Uncoated dispersible tablets of Aciclovir is commonly used to treat two common viral infections caused by varicella-zoster and herpes simplex (causes chickenpox and shingles). It is also used for the treatment of cold sores and genital herpes. Being an antiviral medication it decreases the severity and length of the viral infection outbreaks. It helps in the faster healing of the sores and reducing pain. It stops the spreading of the infection in other parts of the body particularly in cases of people with weakened immune systems.

It is mainly used for the treatment of herpes simplex virus and varicella zoster virus infections, including:
● Genital herpes simplex (treatment and prevention)
● Herpes simplex labialis (cold sores)
● Shingles
● Chickenpox
● Herpes simplex encephalitis
● Acute mucocutaneous HSV infections in immunocompromised patients
● Herpes of the eye and herpes simplex blepharitis (a chronic (long-term) form of herpes eye infection)
● Prophylaxis or prevention of herpes viruses in immunocompromised people (such as people undergoing cancer chemotherapy)

Pharmacodynamic properties:
Acyclovir belongs to a direct acting antiviral class of drugs. It is a synthetic purine nucleoside analog that inhibits the action of viral DNA polymerase and DNA replication of different herpes virus including herpes simplex virus (HSV) types I and II and varicella zoster virus (VZV), acting as a reverse transcriptase inhibitors.

Mechanism of Action:
Due to the affinity of acyclovir for the enzyme thymidine kinase (TK) encoded by HSV and VZV its inhibitory activity is highly selective. This viral enzyme converts acyclovir into acyclovir monophosphate which is further converted into diphosphate by cellular guanylate kinase and into triphosphate by a number of cellular enzymes such as nucleoside diphosphate kinase, pyruvate kinase, creatine kinase, phosphoglycerate kinase, succinyl-CoA synthetase, phosphoenolpyruvate carboxykinase and adenylosuccinate synthetase. In vitro, acyclovir triphosphate stops replication of herpes viral DNA in 3 ways:
1) competitive inhibition of viral DNA polymerase,
2) incorporation into and termination of the growing viral DNA chain, and
3) inactivation of the viral DNA polymerase.

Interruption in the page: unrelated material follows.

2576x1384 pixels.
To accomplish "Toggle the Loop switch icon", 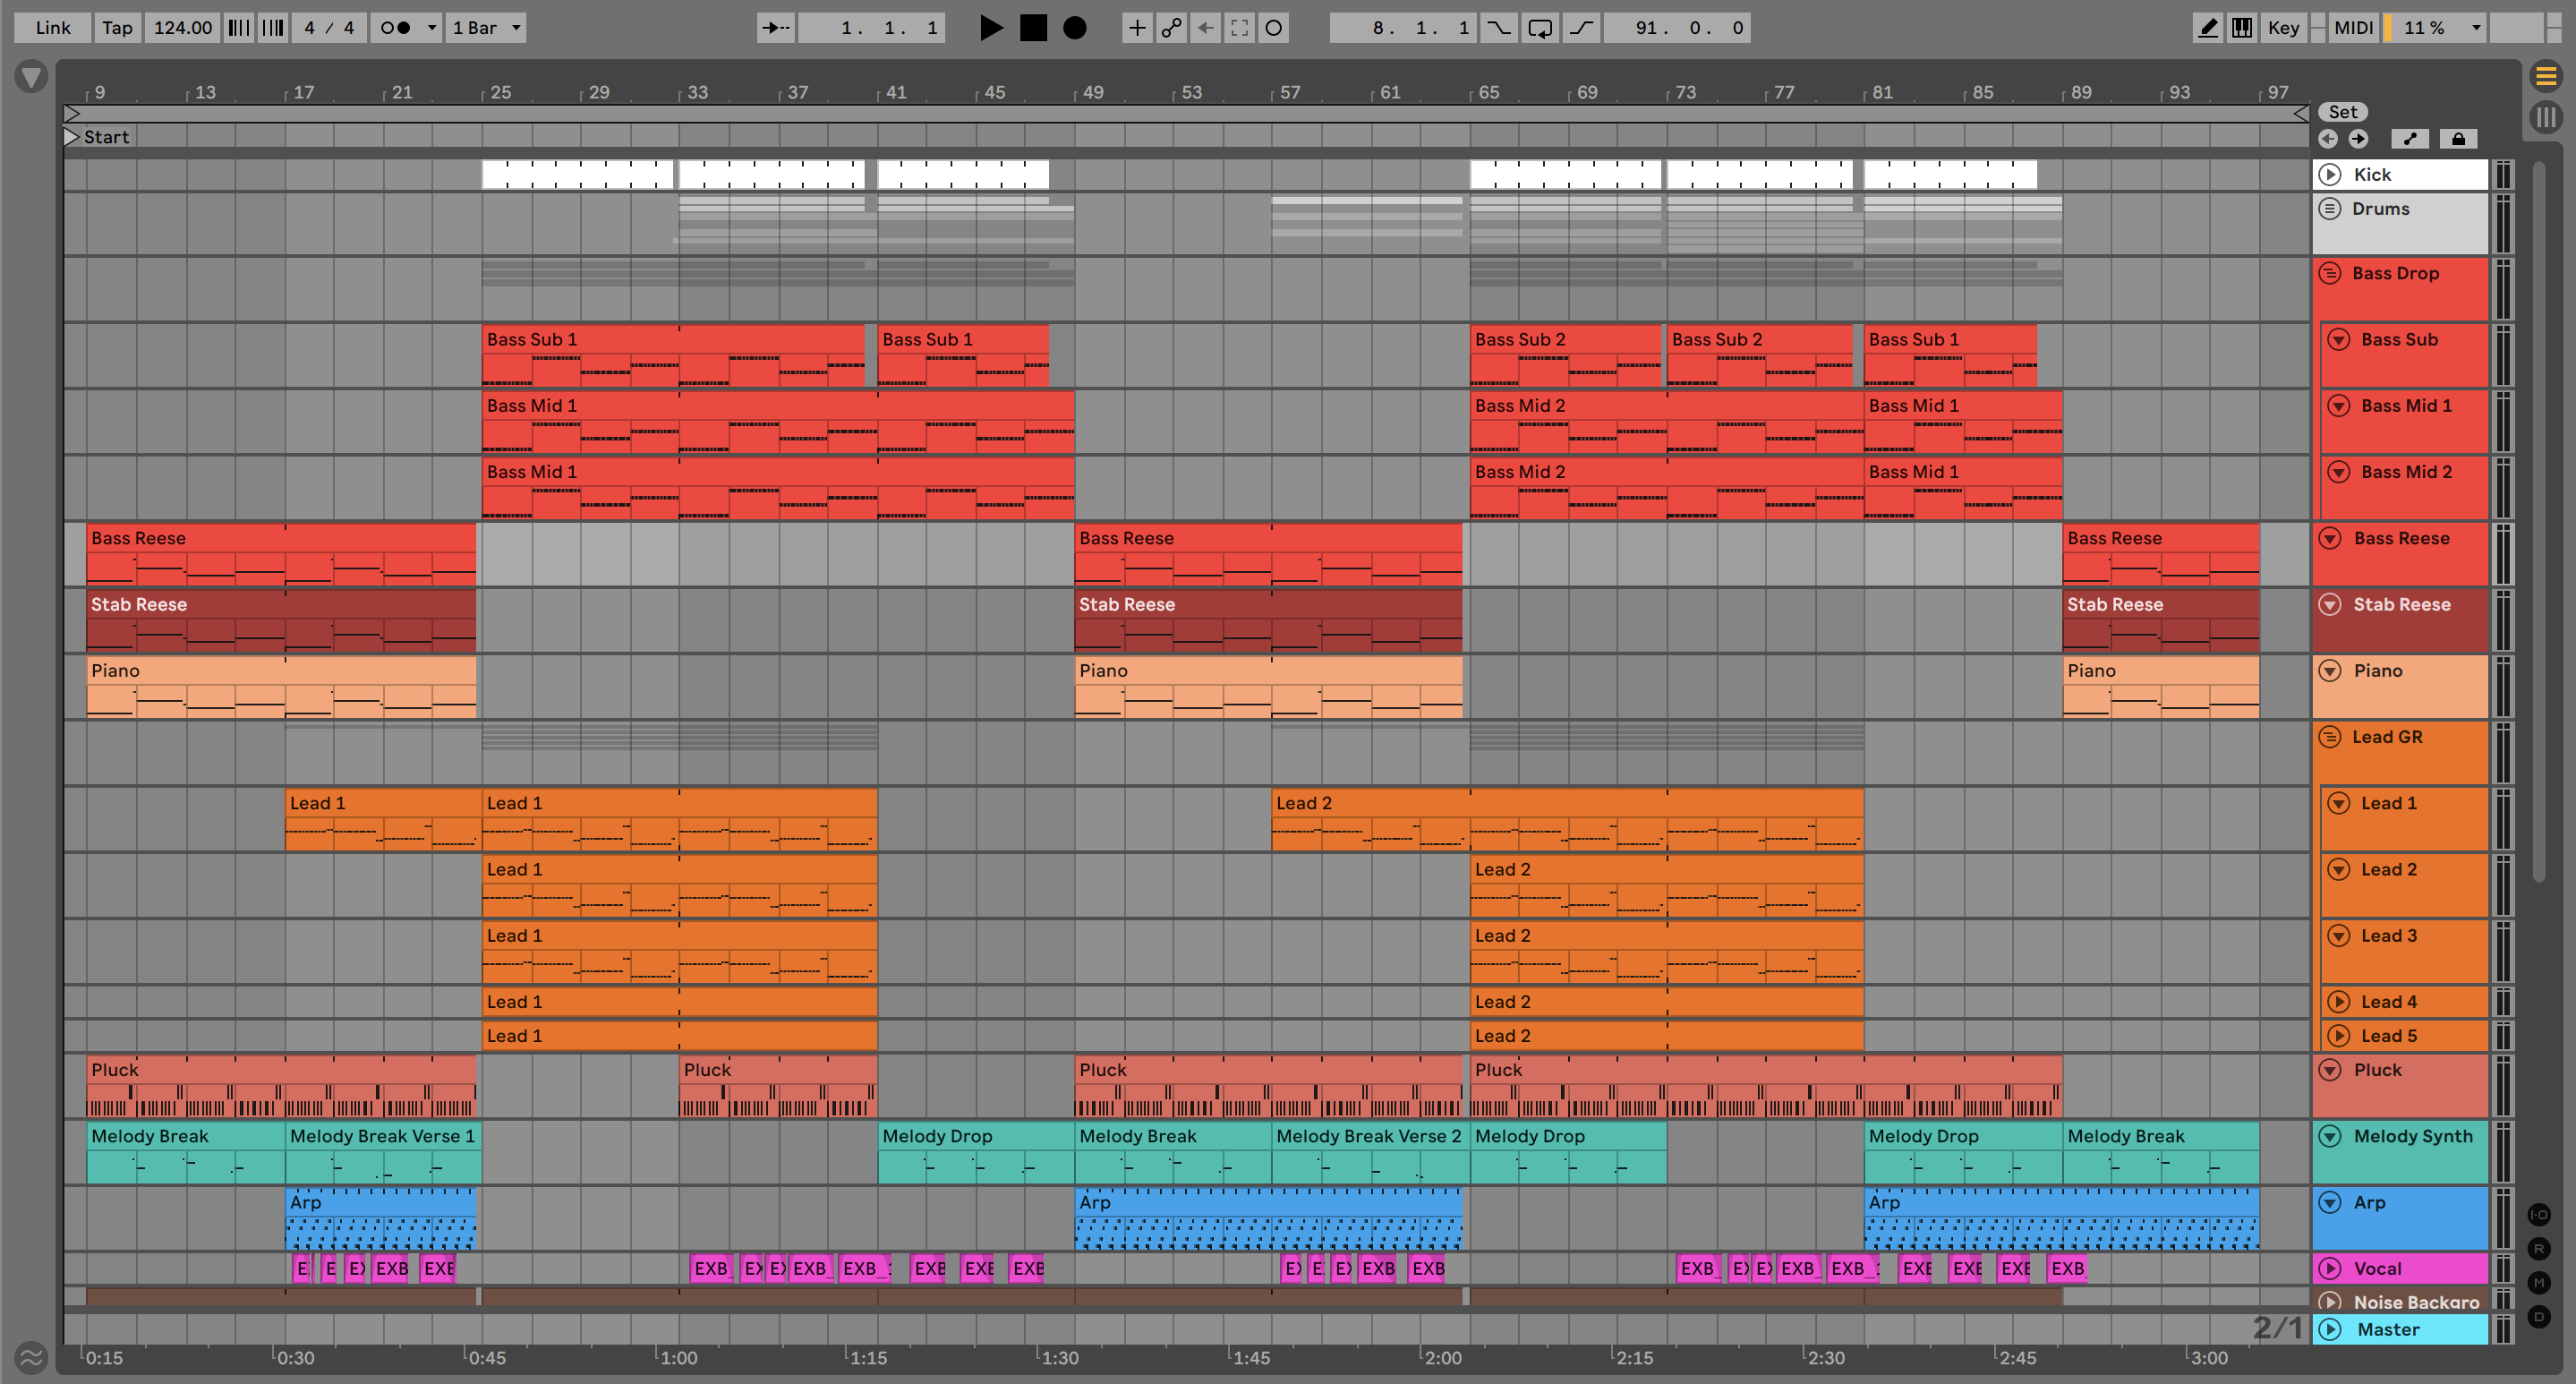I will [1540, 28].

Pharmacokinetics Properties:
Aciclovir is poorly water-soluble and is partially absorbed from the gastrointestinal tract having poor oral bioavailability (15–30%), hence intravenous administration is necessary if high concentrations are required. When orally administered, peak plasma concentration occurs after 1–2 hours. Aciclovir has a high distribution rate and plasma protein binding is reported to be relatively low ranging from 9 to 33%. The terminal plasma half-life (t1/2) of aciclovir depends according to age group; neonates have a t1/2 of 4 hours, children 1–12 years have a t1/2 of 2–3 hours whereas adults have a t1/2 of 3 hours.

Side Effects:
Some of the more common side effects associated with acyclovir oral tablet include:
● nausea
● vomiting
● diarrhea
● headache
● Weakness

Few other adverse effects include:
● extreme tiredness
● slow/fast/irregular heartbeat
● easy bruising/bleeding
● bloody/dark urine
● severe stomach/abdominal pain
● yellowing eyes/skin
● sudden vision changes
● loss of consciousness
● seizures
● renal failure

Precautions & Warning:
For patients with renal impairment and in elderly patients: Dosage adjustment is recommended when administering acyclovir to patients with renal impairment or elederly patients with low renal function since this may increase the risk of renal dysfunction and/or neurological side effects.
Hydration status: Care should be taken to maintain adequate hydration in patients receiving high oral doses of aciclovir. Adequate hydration should be maintained.
For pregnant women: The use of aciclovir should be considered only when the potential benefits outweigh the possibility of unknown risks. A post-marketing aciclovir pregnancy registry has documented pregnancy outcomes in women exposed to any formulation of Aciclovir. The registry findings have not shown an increase in the number of birth defects amongst aciclovir exposed subjects compared with the general population, and any birth defects showed no uniqueness or consistent pattern to suggest a common cause. Systemic administration of aciclovir in internationally accepted standard tests did not produce embryotoxic or teratogenic effects in rabbits, rats or mice. In a non-standard test in rats, foetal abnormalities were observed but only following such high subcutaneous doses that maternal toxicity was produced. The clinical relevance of these findings is uncertain.
For women who are breastfeeding: Acyclovir may pass into breast milk and may cause side effects in a child who is breastfed. Talk to your doctor if you breastfeed your baby. You may need to decide whether to stop breastfeeding or stop taking this medication.

Acyclovir is contraindicated for patients who develop hypersensitivity to acyclovir or valacyclovir.

● Keep out of the reach of children
● Store in a cool, dry place, away from direct heat and light.